Regarding InterpreterRuntime::frequency_counter_overflow_inner() having 
possibly the same bug, not sure I see the trace for that.

Thanks!
Patricio

On 9/9/19 9:45 AM, Robbin Ehn wrote:
> Hi all,
>
> Me and Erik had some offline discussions, which ended up in this 
> incremental change:
> http://cr.openjdk.java.net/~rehn/8226705/v2/inc/webrev/
>
> Full:
> http://cr.openjdk.java.net/~rehn/8226705/v2/full/webrev/
>
> The problem is a nmethods state must never go backwards.
> When the methods code is set to the compiled code it can be made 
> not_entrant.
> (it can be set to not_entrant before not having Compiled_lock)
> When unlinking the methods code must point to the nmethod.
>
> If we set code before changing state, it can go backwards.
> If we set state before setting code, we can't unlink it.
>
> This solution uses the new CompiledMethod_lock to synchronize code and 
> state changes. (unloaded don't need the lock since it require a 
> safepoint to happen)
>
> But this resulted in a circular lock issue with OsrList_lock.
> Therefore OsrList_lock is removed, instead we use CompiledMethod_lock.
>
> After this patch it should be possible to remove Compile_lock from 
> some paths. (Note that JVMCI is missing Compile_lock from several 
> pathes, but fewer with this changeset)
>
> Also InterpreterRuntime::frequency_counter_overflow_inner seem to have 
> the same bug as the reason for this redo: 
> BiasedLocking::revoke(objects_to_revoke, thread);
> The objects could have been rebaised by the time we return from it.
> I think we should call the new 
> BiasedLocking::revoke_own_locks(objects_to_revoke->at(i), thread); 
> here also.
>
> Passes t1-5 twice and KS 60 min.
>
> @Erik I stayed with current is_in_use (not_installed + in_use), there 
> were to many places and many of them needed an equivalent method if 
> is_in_use was to be changed (to only in_use).

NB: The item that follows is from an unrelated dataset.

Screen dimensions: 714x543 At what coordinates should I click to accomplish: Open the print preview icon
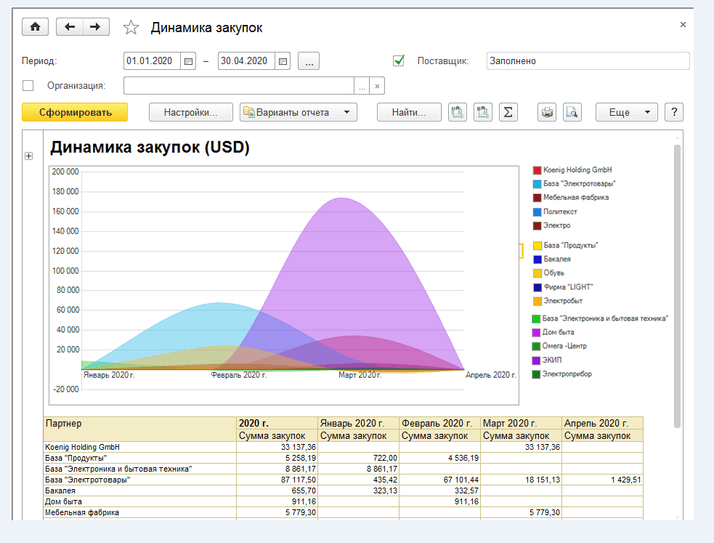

I didn't see any issue 
> with using the current definition.
>
> Thanks, Robbin
>
> On 8/29/19 4:35 PM, Erik Österlund wrote:
>> Hi Robbin,
>>
>> On 2019-08-29 14:25, Robbin Ehn wrote:
>>> Hi Erik, thanks for having a look.
>>>
>>> Just some short answers and questions.
>>>
>>> On 8/29/19 12:01 PM, Erik Österlund wrote:
>>>> Hi Robbin,
>>>>
>>>> Glad to see this work making it back again. Last time this patch 
>>>> was proposed, there were no guards against non-monotonic nmethod 
>>>> state transitions. Today there are (since 
>>>> https://bugs.openjdk.java.net/browse/JDK-8224674). In other words, 
>>>> if you call make_not_entrant() on an nmethod that has racingly 
>>>> become zombie, it is today impossible to resurrect that nmethod. 
>>>> Instead, make_not_entrant() will return false.
>>>
>>> Great, I'll have a look.
>>>
>>>>
>>>> In particular, I think that is what the following code in the patch 
>>>> is guarding against (in codeCache.cpp):
>>>>
>>>> 1150 // Mark methods for deopt (if safe or possible).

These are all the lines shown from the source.